Activity:
Each line below from the "The height and width of the screenshot is (328, 661)." line through the "Select the Scripting tab" line, those two included, must be restated word for word; the pictures must not be.

*** Opening of Material shown ***

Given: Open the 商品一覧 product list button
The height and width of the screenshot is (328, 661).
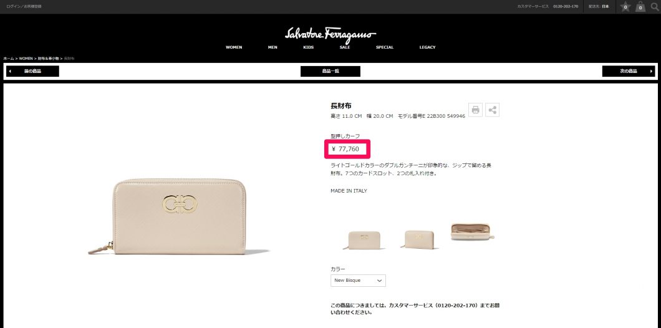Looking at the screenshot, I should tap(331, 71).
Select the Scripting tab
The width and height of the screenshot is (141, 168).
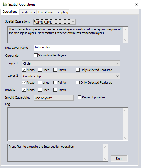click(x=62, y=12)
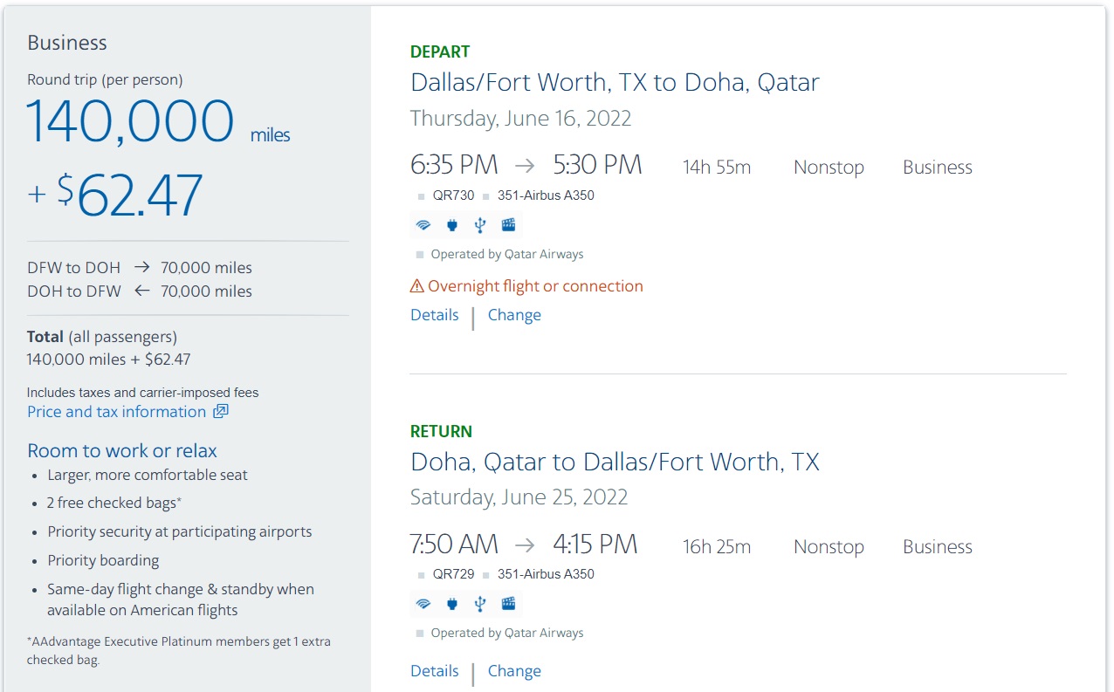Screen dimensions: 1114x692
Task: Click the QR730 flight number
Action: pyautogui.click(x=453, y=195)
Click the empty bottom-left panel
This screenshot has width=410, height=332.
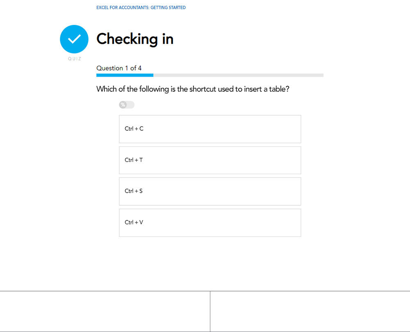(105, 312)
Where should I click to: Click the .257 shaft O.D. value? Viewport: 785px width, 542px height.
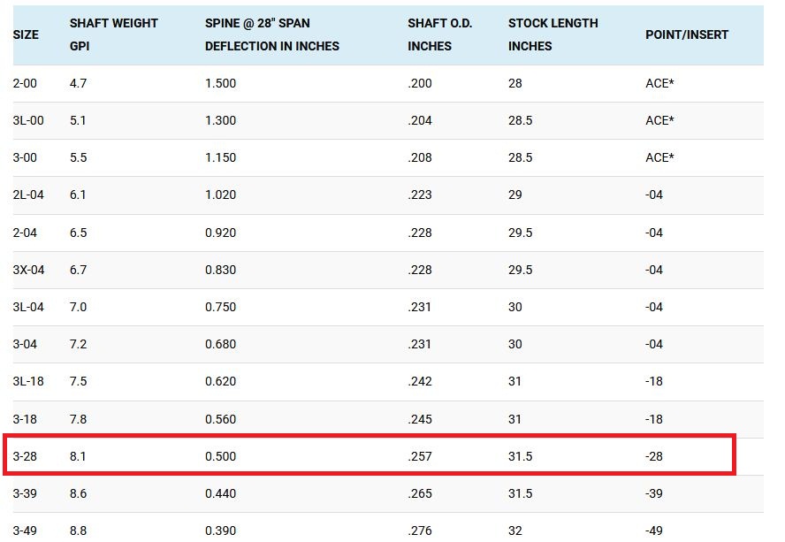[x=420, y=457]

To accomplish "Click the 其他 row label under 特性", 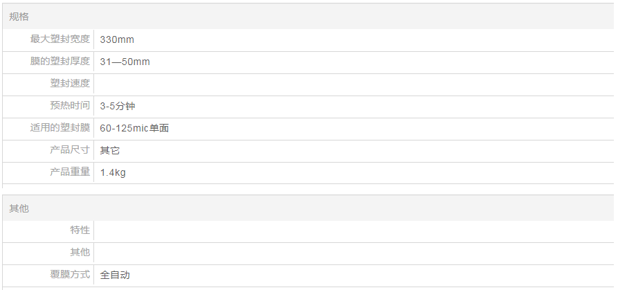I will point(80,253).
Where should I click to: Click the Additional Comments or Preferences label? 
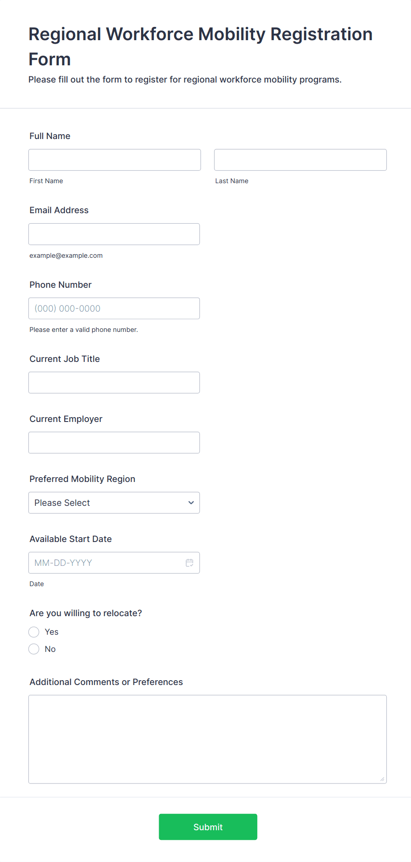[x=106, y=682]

*** Close of Material shown ***
*** Opening of Material shown ***

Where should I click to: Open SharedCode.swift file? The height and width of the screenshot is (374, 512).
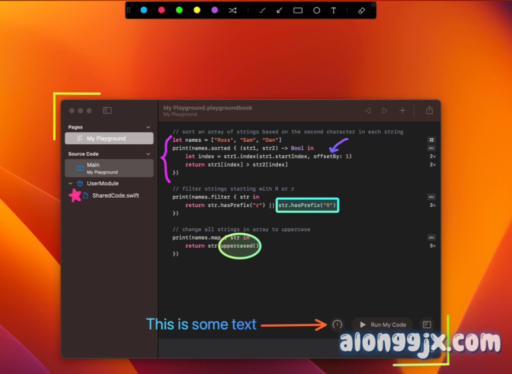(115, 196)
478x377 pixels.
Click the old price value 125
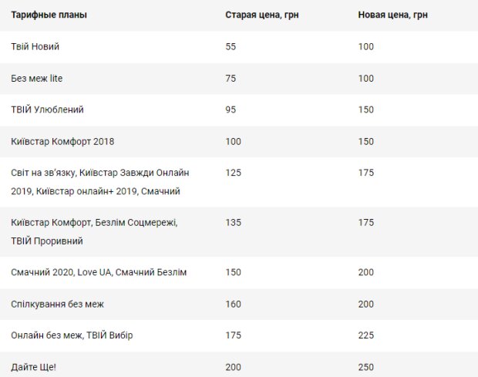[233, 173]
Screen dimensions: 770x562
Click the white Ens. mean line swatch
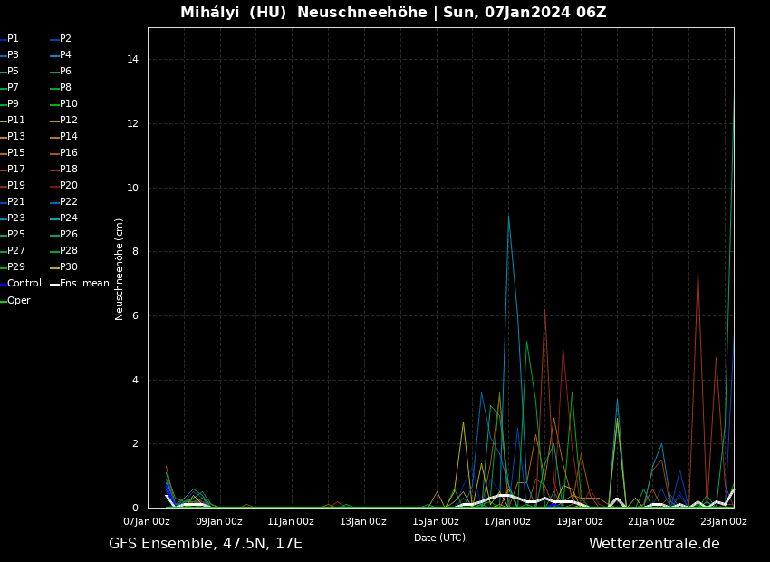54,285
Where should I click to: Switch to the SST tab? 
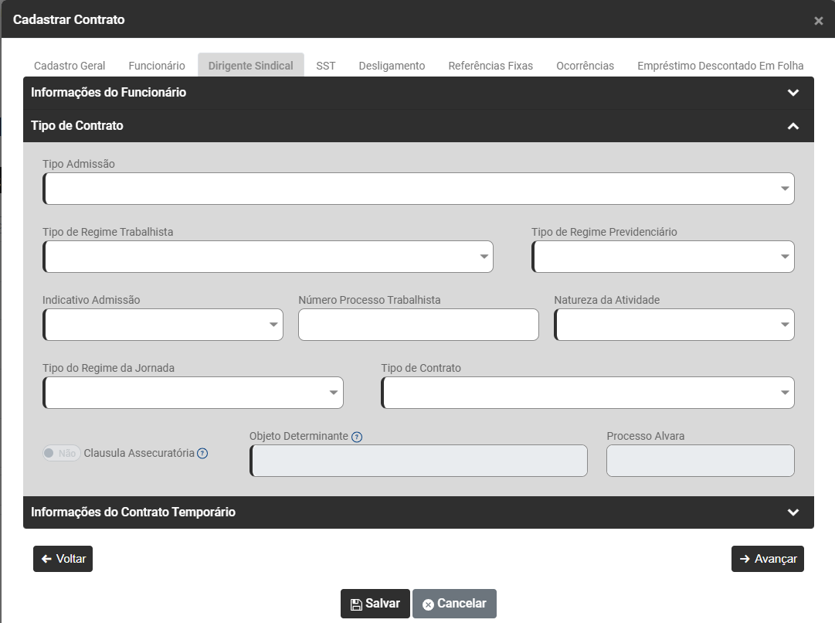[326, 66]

*** Close of Material shown ***

Answer below:
The height and width of the screenshot is (328, 661).
Looking at the screenshot, I should tap(331, 71).
Select the Scripting tab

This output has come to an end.